The real power of Zen comes from the fact that it helps you do stuff without you having to lift a finger. Some kinda weird psychokinetic stuff. Real scary shit if you ask me.

There was this kid playing in the aisle with two other kids, generally screaming, talking loudly and making life generally miserable for his neighbours including me. So I decided to take the matters in my own hands, but not literally. Remember Zen! It so happened that he was in the middle of one of his generic screams that we happened to lock our eyes. One cold lifeless stare from me, devoid of any emotion and empathy, threatening to suck the very breath out of his lungs was enough to make him STFU. For the rest of the flight, he became deathly quiet whenever he used to pass me. The western front was won without lifting a finger.

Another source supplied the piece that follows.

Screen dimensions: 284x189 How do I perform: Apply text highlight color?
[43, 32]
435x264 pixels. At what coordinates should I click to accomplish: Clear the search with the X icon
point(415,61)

But the real challenge remained in the north. Where there was an infant crying incessantly for hours altogether. A pre-Zen Rahul would have committed suicide, or worse, started watching the in-flight entertainment system. Staring coldly or rapping at the infant won't have helped. However Zen came to my rescue again, but before that, a simple mathematical fact begs to be explained.

In a 14 hr flight with three meals and many drinks, there is no way that you won't go. To the restroom. Even Zen won't help you there. Its a cold mathematical fact and you cannot beat maths.

Back to the crying monster. So I had succumbed to my biological need to go to the restroom and had gotten up from my seat. Generally surveying the neighbourhood, I zeroed in on the family in the next row - the one with my crying arch enemy. Naively trying out the stare at the kid won't help. So I turned 30 degrees and stared at the mother. Not one of those lecherous stares that we Delhites are world-famous for, but one of those "I will wipe out your family if you dont pay heed to my order" stare.

The young mother was no match for me. She had no chance. Kinda like when Voldemort vaporized Harry Potter's mother except that I am way better looking than Voldemort. Really.

With that, the area was secure. Peace reigned all around me. As a sign from the Gods, food began to be served. Wherever I looked, grateful eyes of my co-passengers greeted me. Some of them had tears of happiness. Maybe it was because of my deeds or the food really sucked. But anyway, no amount of Zen was enough to make me ignore that. I nodded in return and went into a dreamless sleep.